The Contract Flooring Association Blog

IR35 - Update

As of 6 April, contractors will have to take on self-employed people they use consistently as PAYE staff. Firms that are unprepared will face trouble with HMRC, a tax expert has warned.

 


The IR35 change was announced in 2018 and large contractors are understood to have done extensive preparation for the new rules, according to Brendan Sharkey, partner at accountancy MHA MacIntyre Hudson. Some smaller firms are yet to get to grips with the new rules though, he warned. “It’s only when they’ve read about it in the press, got their heads around it, and thought, ‘you know, I think we’re sitting
on a problem’,” he said.


Firms that have not adapted to the new rules should start the process now to mitigate any problems with HMRC. “Make an effort to get your act, right,” he said. “If you don't make an effort and think the old ways still work, you're heading for a big showdown with HMRC. If you can actually show that you are sorting it out, you do get some points for that, because that's what they want you to do.”


HMRC has vowed to take a light-touch approach to enforcement for the first 12 months of the new system. The changes were meant to be introduced in April 2020, but just under a month before they were due to go live, a 12 months delay was announced in response to the pandemic.

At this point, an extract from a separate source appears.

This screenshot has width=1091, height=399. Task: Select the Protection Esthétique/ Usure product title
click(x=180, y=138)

IR35 was first introduced in 2000 to combat tax avoidance arising from people being paid through a limited company despite working like an employee. The new changes put the onus on medium and large companies to make the determination whether a worker that operates through an intermediary should in fact be treated like an employee and be taken on to the company’s payroll. For small firms, it is up
to the intermediary to confirm their status.


Industry experts have suggested the new rules could lead to more direct
employment, which could help to boost skills with contractors investing more in staff. Critics have argued the new system will slash income and employment for previously self-employed staff.

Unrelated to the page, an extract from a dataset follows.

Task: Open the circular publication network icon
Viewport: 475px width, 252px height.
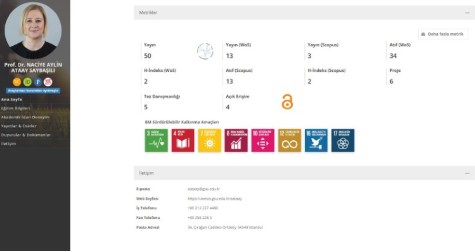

Association of Independent Professionals and the Self-Employed (IPSE) director of public policy Andy Chamberlain said the change would add to the "financial carnage" caused by the pandemic. He claimed that clients were taking blanket approaches to the new rules. "Many clients are pushing all their contractors inside IR35 – against the rules of the legislation. Many more are only engaging contractors through umbrella companies, while others are scrapping their contractor workforces altogether – just when, as the economy opens up, they will
need them most."


Chamberlain called on the government to rethink the policy and also carry out a "root and branch" review of self-employed taxation in the UK.


Contractors may be able to keep site workers off payrolls by employing them through contracts on a job-by-job basis. Sharkey said: “If they're a specialist in a certain area, companies need to put it into a situation where they are a preferred supplier and they've got to quote for the work.”


It will be harder to avoid taking professional office-based workers on as employees, however. “It’s the ones who are in the office and basically part of the furniture,” he said. “You’re really going to struggle [not to employ them].